Childress also says the Yeti could be the inspiration for King Kong, the gigantic primordial beast made famous by the eponymous Hollywood film of 1933 directed by Peter Jackson.
“Kong could have been derived from Kangmi,” he says.
Three countries are most passionate about the Yeti, according to him – the US, Canada, where it is called the Bigfoot or Sasquatch, and Nepal.
However, the home of the Yeti is most likely to be in the mountains of Bhutan, Sikkim and the base of the Makalu peak in Nepal as well as Mt Kanchenjunga.
Two years before his first visit to Nepal, the world, he says, was rocked by reports about a Yeti incident in Nepal.
In July 1974, a Sherpa woman who had gone to the forests in Solukhumbu in northern Nepal to graze her herd of yaks reportedly came across the Yeti, an immense beast that struck the yaks on the neck with a rock and killed them.
It then reportedly split their skulls open and ate their brains, causing the woman to fall in a faint.
“When she recovered, she couldn’t talk for several days due to the shock,” Childress says. “That’s how powerful the yeti is. It can tear a man from limb to limb. However, it prefers to avoid men.”
Two famed explorers hit the Yeti trail in Nepal much before Childress: the first man atop the Everest, Sir Edmund Hillary, who was part of a Yeti expedition in 1960 but discovered the Yeti skull to be that of a monkey, and Austrian climber Reinhold Messner, whose 1999 book, “My quest for the Yeti”, made him the target of ridicule.
Both later became disillusioned and concluded the Yeti did not exist.
In 2007, an American television channel specialising in extraordinary creatures came to look for the Yeti in Nepal.

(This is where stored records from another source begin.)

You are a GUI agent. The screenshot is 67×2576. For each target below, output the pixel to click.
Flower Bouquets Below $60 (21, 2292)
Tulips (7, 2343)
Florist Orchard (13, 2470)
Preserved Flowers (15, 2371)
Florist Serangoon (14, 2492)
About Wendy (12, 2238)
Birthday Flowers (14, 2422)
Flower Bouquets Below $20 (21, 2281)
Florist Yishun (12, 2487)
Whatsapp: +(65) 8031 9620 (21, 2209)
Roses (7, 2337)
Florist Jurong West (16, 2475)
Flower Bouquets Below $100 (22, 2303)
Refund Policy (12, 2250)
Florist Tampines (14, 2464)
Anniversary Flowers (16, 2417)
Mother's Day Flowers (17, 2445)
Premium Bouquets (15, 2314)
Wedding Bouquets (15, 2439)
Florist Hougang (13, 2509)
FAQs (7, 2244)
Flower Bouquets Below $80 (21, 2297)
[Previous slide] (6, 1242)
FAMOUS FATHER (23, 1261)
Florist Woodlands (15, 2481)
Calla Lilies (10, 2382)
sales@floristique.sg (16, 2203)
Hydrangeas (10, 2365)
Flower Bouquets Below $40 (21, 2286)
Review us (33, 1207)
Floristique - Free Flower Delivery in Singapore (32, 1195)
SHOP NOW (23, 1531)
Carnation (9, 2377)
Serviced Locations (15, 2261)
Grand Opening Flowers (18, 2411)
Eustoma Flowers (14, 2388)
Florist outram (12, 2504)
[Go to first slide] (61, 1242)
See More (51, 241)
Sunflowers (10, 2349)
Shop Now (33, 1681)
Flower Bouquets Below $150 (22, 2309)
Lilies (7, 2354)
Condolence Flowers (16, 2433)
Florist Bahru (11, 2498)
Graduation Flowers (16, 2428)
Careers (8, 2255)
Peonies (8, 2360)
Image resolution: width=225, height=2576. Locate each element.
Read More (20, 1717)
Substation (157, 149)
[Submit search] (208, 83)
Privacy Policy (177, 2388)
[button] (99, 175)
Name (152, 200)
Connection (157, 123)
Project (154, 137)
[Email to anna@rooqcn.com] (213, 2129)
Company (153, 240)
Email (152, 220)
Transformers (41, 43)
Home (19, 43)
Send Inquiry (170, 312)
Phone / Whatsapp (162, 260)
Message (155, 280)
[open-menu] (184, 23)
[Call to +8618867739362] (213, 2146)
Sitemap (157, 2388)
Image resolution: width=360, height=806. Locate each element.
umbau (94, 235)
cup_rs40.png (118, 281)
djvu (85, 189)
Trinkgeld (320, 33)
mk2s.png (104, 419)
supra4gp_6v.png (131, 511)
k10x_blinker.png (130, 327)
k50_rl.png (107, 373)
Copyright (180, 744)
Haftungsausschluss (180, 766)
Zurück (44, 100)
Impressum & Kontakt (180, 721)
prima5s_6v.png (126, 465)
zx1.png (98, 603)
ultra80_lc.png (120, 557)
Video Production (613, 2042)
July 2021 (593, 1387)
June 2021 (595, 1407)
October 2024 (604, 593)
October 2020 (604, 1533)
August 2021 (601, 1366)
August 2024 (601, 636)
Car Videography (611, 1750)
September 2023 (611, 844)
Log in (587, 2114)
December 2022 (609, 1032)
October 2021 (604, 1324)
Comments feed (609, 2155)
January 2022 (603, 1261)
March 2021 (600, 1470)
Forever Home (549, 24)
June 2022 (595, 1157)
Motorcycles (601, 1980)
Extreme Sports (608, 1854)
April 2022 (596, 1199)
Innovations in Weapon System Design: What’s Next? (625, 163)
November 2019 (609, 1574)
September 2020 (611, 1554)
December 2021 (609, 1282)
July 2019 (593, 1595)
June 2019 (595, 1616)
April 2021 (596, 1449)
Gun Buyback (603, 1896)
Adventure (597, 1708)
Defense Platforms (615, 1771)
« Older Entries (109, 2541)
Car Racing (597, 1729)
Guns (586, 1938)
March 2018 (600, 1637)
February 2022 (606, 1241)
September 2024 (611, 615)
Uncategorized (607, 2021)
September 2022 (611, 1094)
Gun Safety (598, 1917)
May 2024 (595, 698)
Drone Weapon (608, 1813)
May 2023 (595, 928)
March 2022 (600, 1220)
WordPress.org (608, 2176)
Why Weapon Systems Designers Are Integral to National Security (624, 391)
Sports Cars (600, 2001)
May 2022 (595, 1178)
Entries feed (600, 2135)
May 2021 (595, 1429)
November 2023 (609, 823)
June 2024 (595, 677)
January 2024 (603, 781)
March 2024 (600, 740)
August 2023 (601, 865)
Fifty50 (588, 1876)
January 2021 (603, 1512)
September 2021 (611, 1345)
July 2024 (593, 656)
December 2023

Though they didn’t find their elusive quarry, the crew returned content with casts made of unusually big footprints they had found.
Childress has already begun work on a second Yeti book. This one, he says, will focus on the Yeti in Nepal.
“Even now, scientists are working in Bhutan, trying to find more evidence and new hair samples that will prove the Yeti exists,” he says.
“The Yeti is real, not a myth or a bear or a wild man.